アルカンは、ピアノ協奏曲嬰ハ短調の第2楽章(アダージョ)を作曲しました。
フレデリック・ショパンは、この調の作品をよく書いています。例としては、ファンタイズ(即興曲)、エチュード(作品10第4番、作品25第7番)、スケルツォ第3番(作品39)、ワルツ(作品64第2番)、ポロネーズ(作品26第1番)、ノクターン第7番(作品27第1番)、第20番(Lento con gran espressione)などがあります。 また、ラフマニノフの「前奏曲 嬰ハ短調」(作品3、2)、スクリャービンの「エチュード 嬰ハ短調 作品2、1」(スクリャービン)、リストの「ハンガリー狂詩曲 第2番」、チャイコフスキーの「ピアノ・ソナタ 嬰ハ短調」などが挙げられます。
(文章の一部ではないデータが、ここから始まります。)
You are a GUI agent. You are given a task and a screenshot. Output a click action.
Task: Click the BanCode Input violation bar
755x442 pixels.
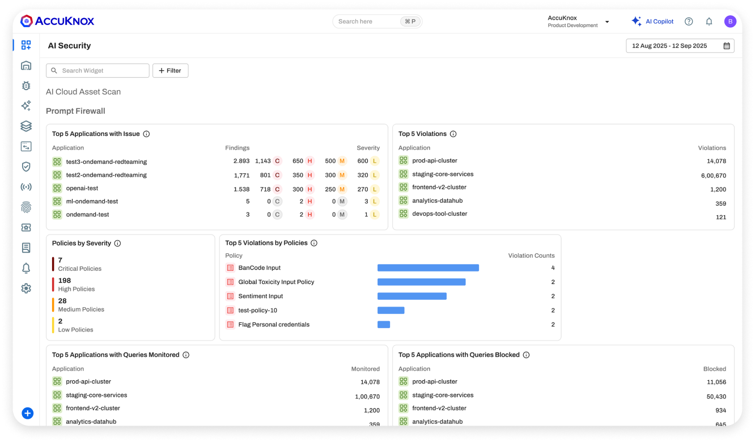click(428, 268)
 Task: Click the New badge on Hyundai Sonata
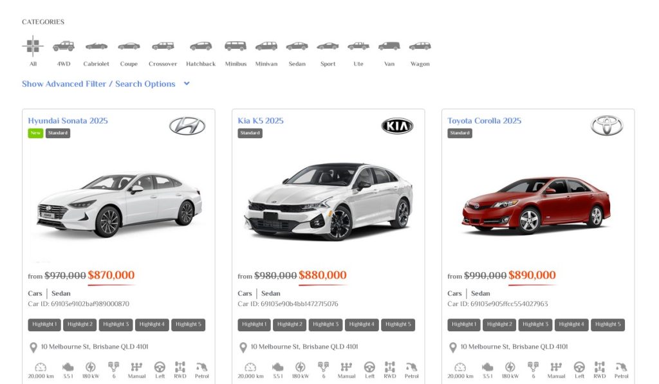click(35, 133)
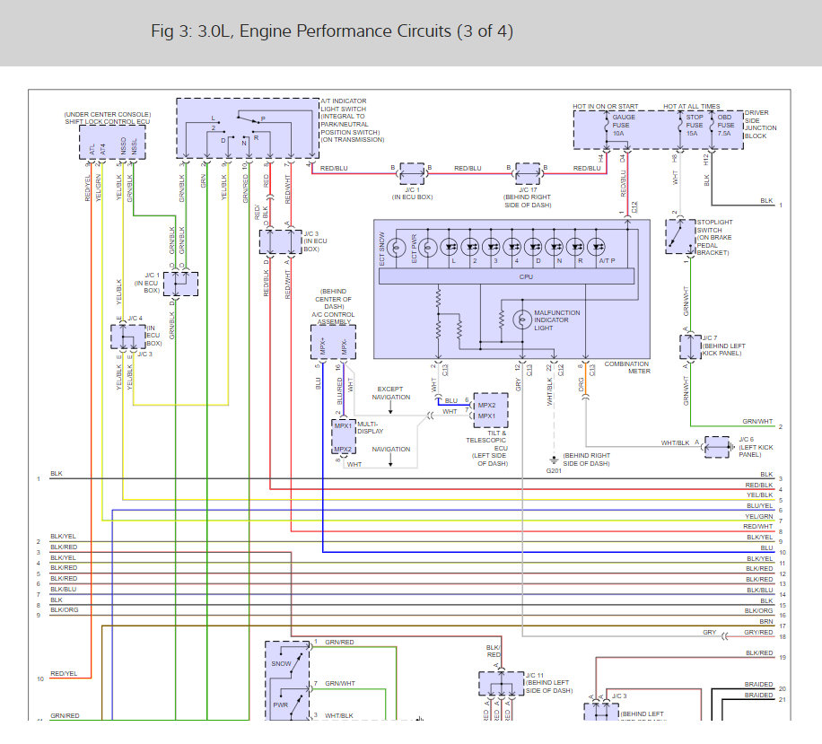Click the Malfunction Indicator Light lamp symbol
Viewport: 822px width, 744px height.
point(520,319)
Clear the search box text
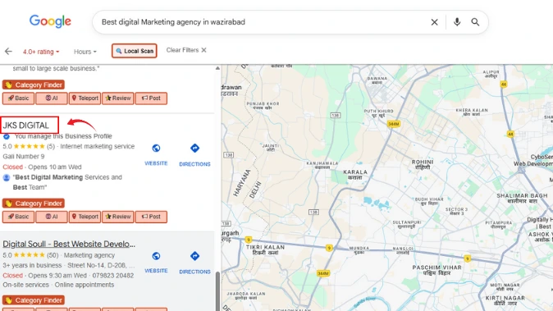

嬰ハ短調で書かれたピアノ協奏曲には、エーリヒ・ヴォルフガング・コルンゴルトの「左手のためのピアノ協奏曲」作品17、ニコライ・リムスキー=コルサコフの「ピアノ協奏曲」のほか、フェルディナンド・リース、グザバー・シャルヴェンカ、エイミー・ビーチ、ミリアム・ハイド、イッセイ・ドブロウェンなどがあります。 また、ショスタコーヴィチのヴァイオリン協奏曲第2番は嬰ハ短調、ジュレス・ヴァン・ヌーフェルの聖歌隊とオルガンのための詩篇「In convertendo Dominus」は嬰ハ短調です。